Retirement Security: Who's Really Responsible?
The Indian government has mastered a fascinating new management philosophy. Whenever a difficult responsibility appears, simply redefine it as someone else's responsibility.
Jobs? The private sector will handle them.
Healthcare??? Buy insurance.
Education??? Figure it out.
Retirement??? Best of luck.
The latest example comes from the newly notified EPF Scheme 2026, which clarifies that employer contributions above the statutory wage ceiling are voluntary rather than mandatory. Legally, the contribution rate remains unchanged. Practically, however, it gives employers greater flexibility over how retirement benefits are structured. That is perfectly legal.

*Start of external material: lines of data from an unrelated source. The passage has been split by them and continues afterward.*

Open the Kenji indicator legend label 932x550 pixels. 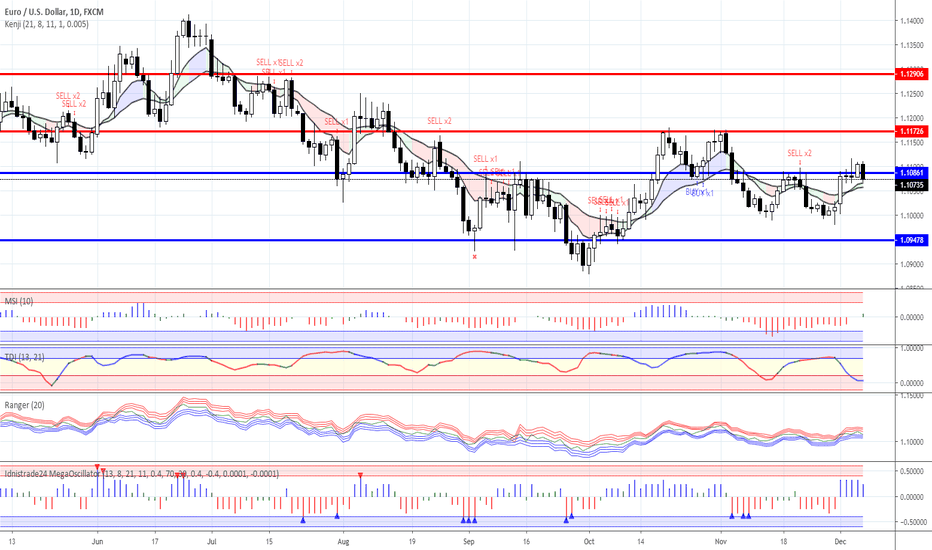coord(45,23)
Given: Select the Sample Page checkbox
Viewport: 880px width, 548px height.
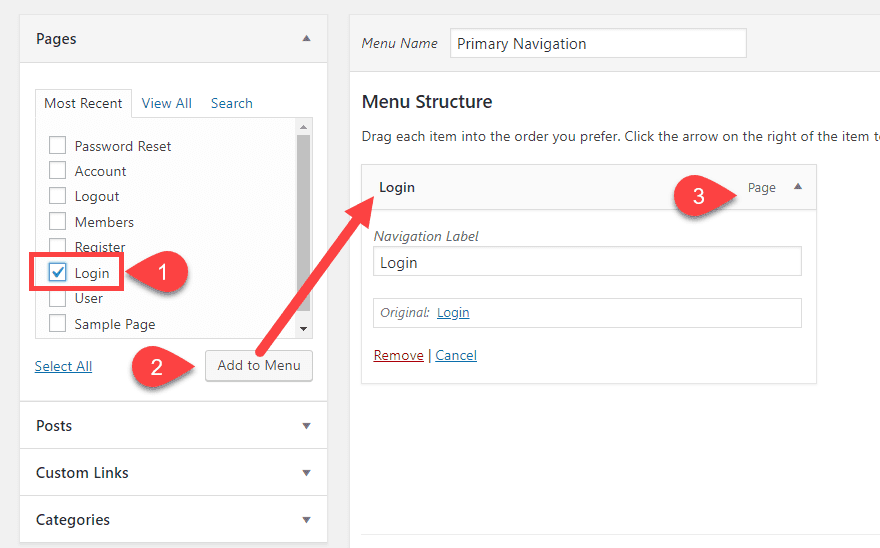Looking at the screenshot, I should coord(58,324).
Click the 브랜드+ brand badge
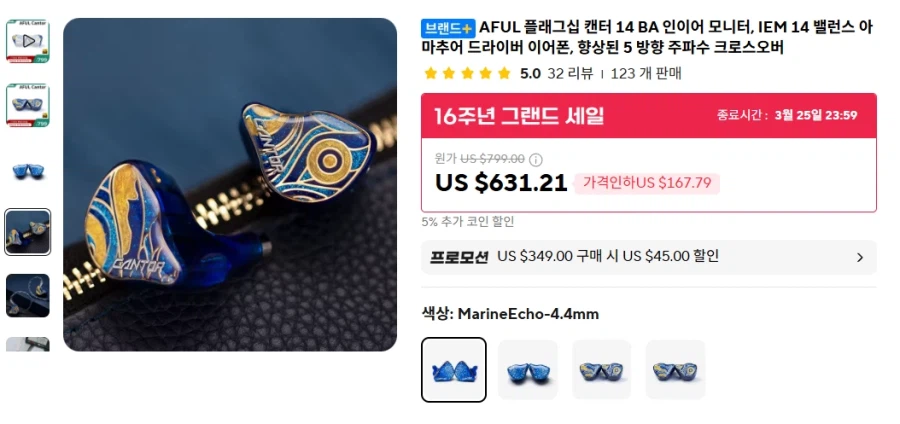The image size is (900, 424). point(448,28)
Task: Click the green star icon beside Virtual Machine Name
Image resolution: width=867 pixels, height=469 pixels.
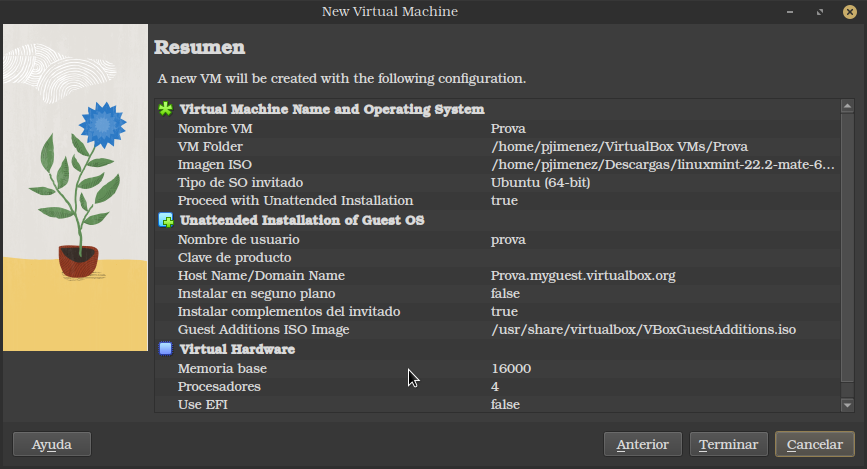Action: [x=166, y=109]
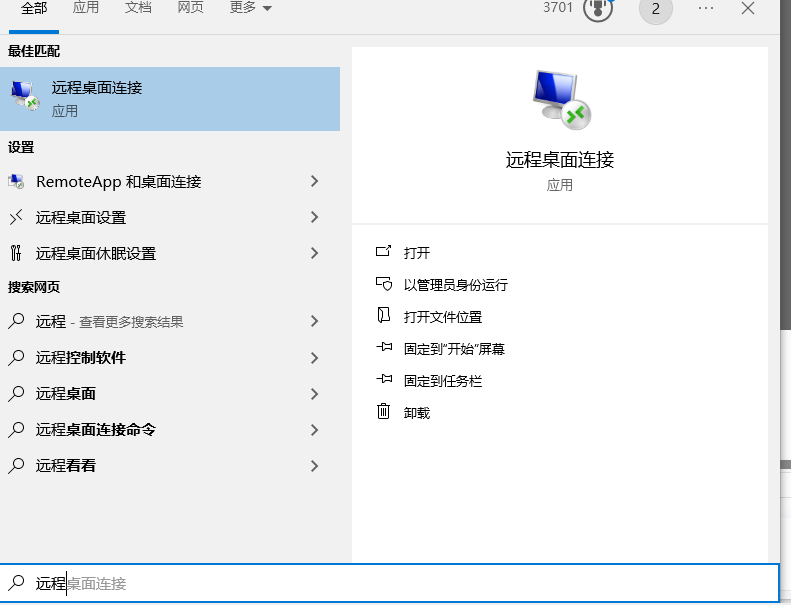Expand the chevron beside 远程桌面连接命令

[314, 430]
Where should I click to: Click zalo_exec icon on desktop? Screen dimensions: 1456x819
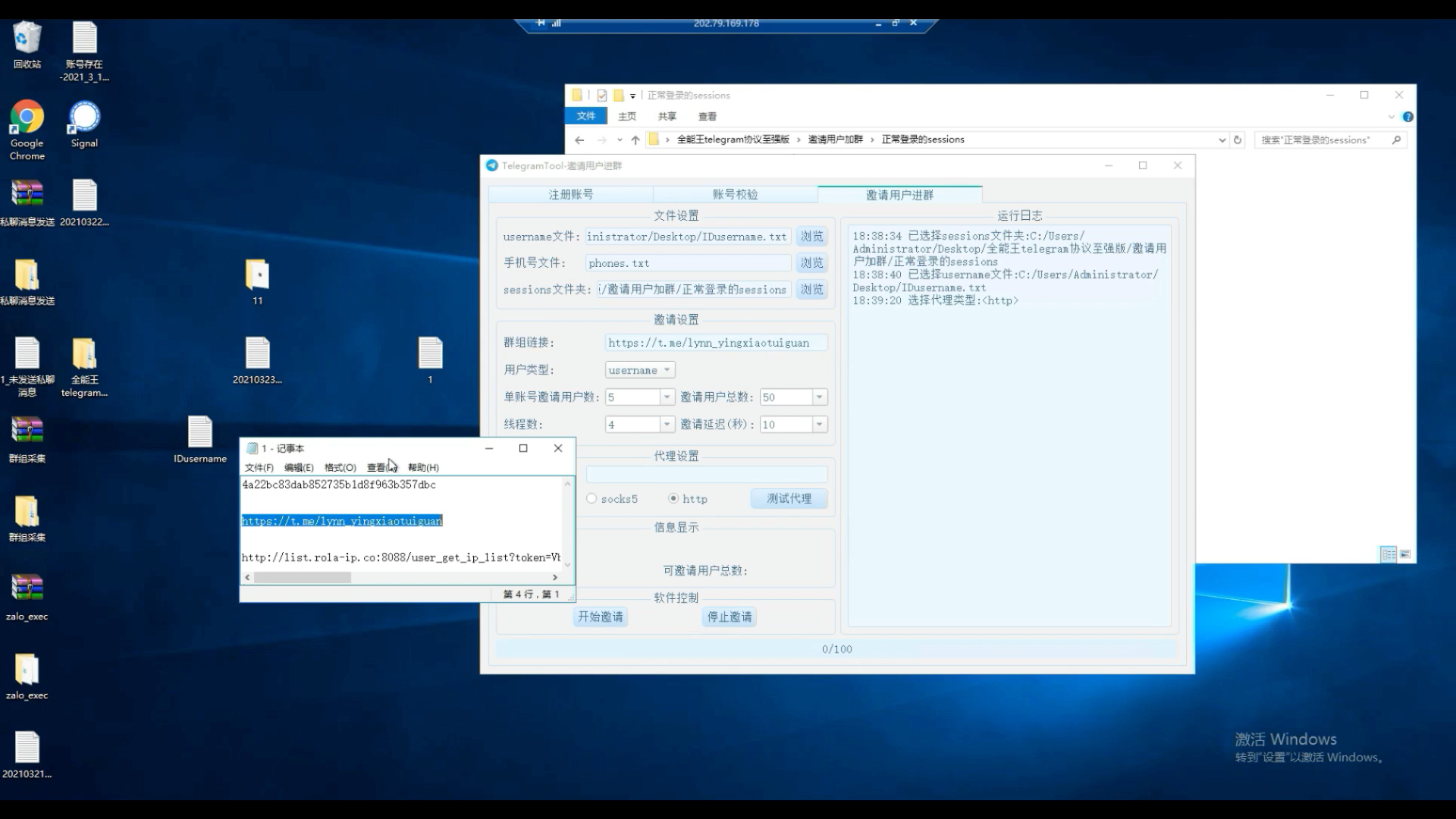tap(26, 591)
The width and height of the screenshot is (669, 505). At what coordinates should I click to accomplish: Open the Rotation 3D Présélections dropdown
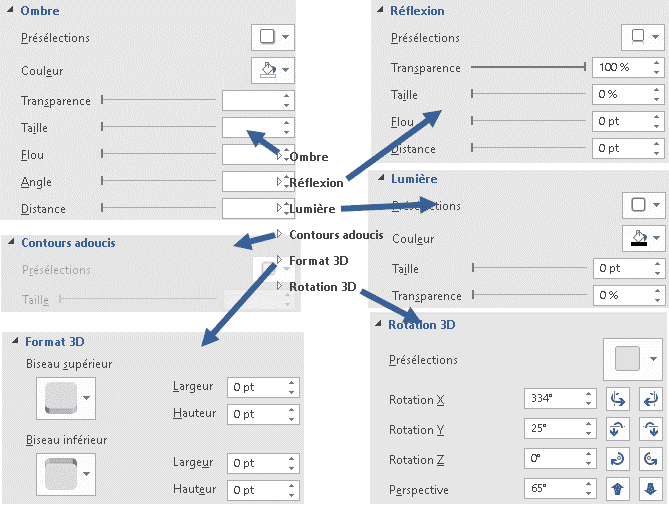click(633, 359)
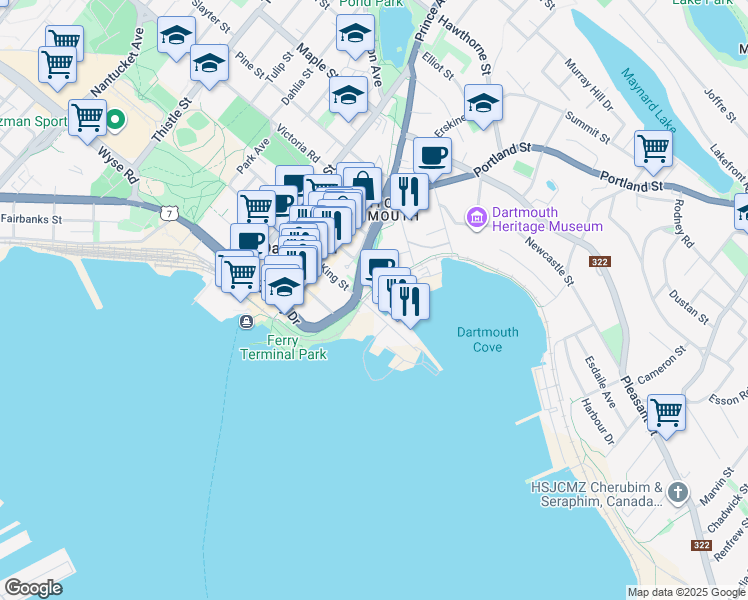The image size is (748, 600).
Task: Select the graduation cap marker below Pond Park
Action: tap(355, 34)
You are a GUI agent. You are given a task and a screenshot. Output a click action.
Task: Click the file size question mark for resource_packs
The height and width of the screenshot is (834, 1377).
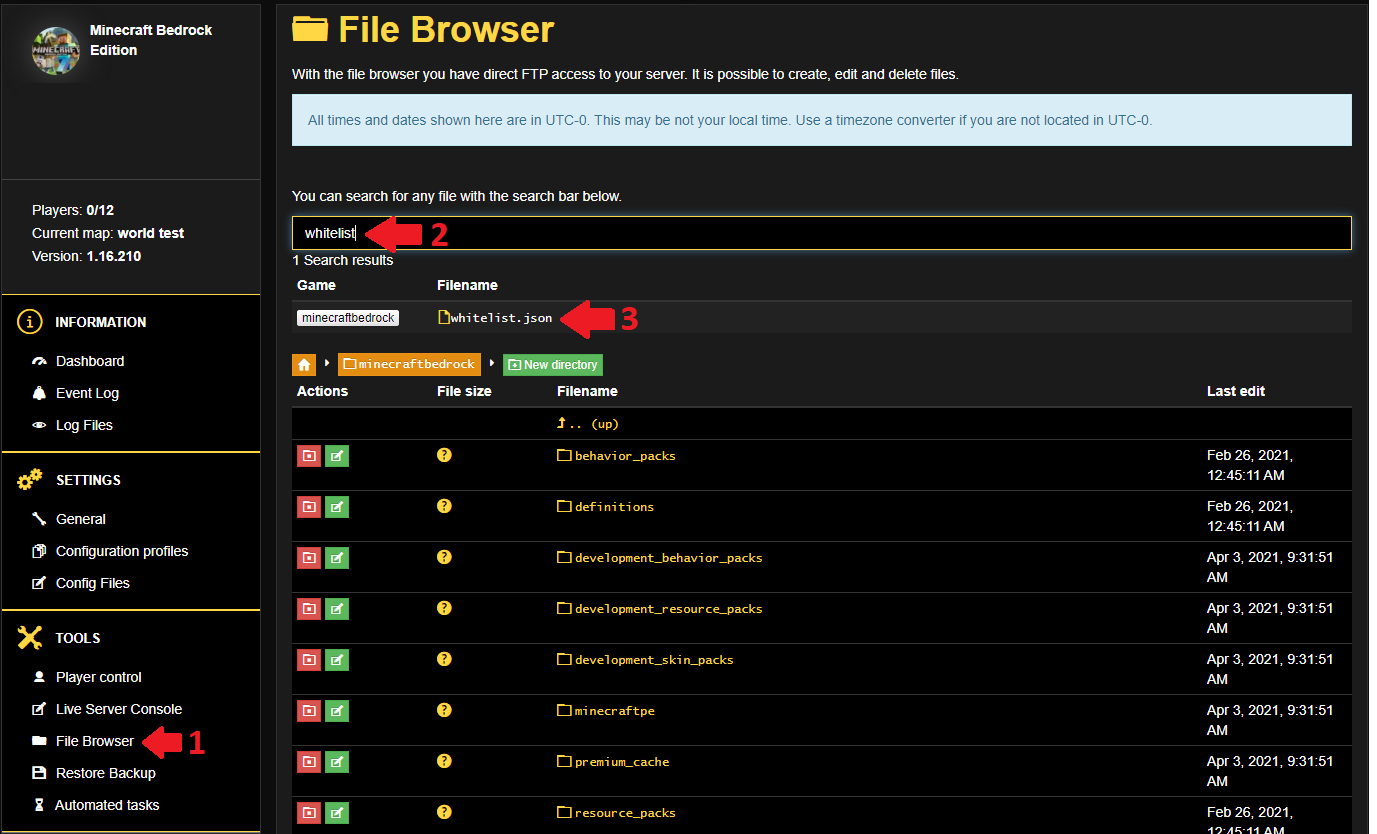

But is it good public policy???
That is the question worth asking.
For decades, salaried employees believed the Provident Fund was more than just a monthly deduction. It was a silent promise that years of hard work would eventually translate into financial security.
Today, that promise appears increasingly dependent on company policy rather than public policy.
If an employer voluntarily continues contributing above the statutory limit, employees benefit.
If not, employees are expected to compensate through their own savings.
Retirement, it seems, has entered the era of "Do It Yourself".
The government says the new framework merely clarifies existing law under the Social Security Code and does not reduce mandatory contribution rates or change the wage ceiling.
Technically, that is correct.
But policies are rarely judged by legal language alone.
They are judged by how they alter real life.
A small clarification in a government notification can become a very large calculation inside an HR department.
Every finance manager understands arithmetic.
If costs become optional, many companies eventually begin asking whether those costs are necessary.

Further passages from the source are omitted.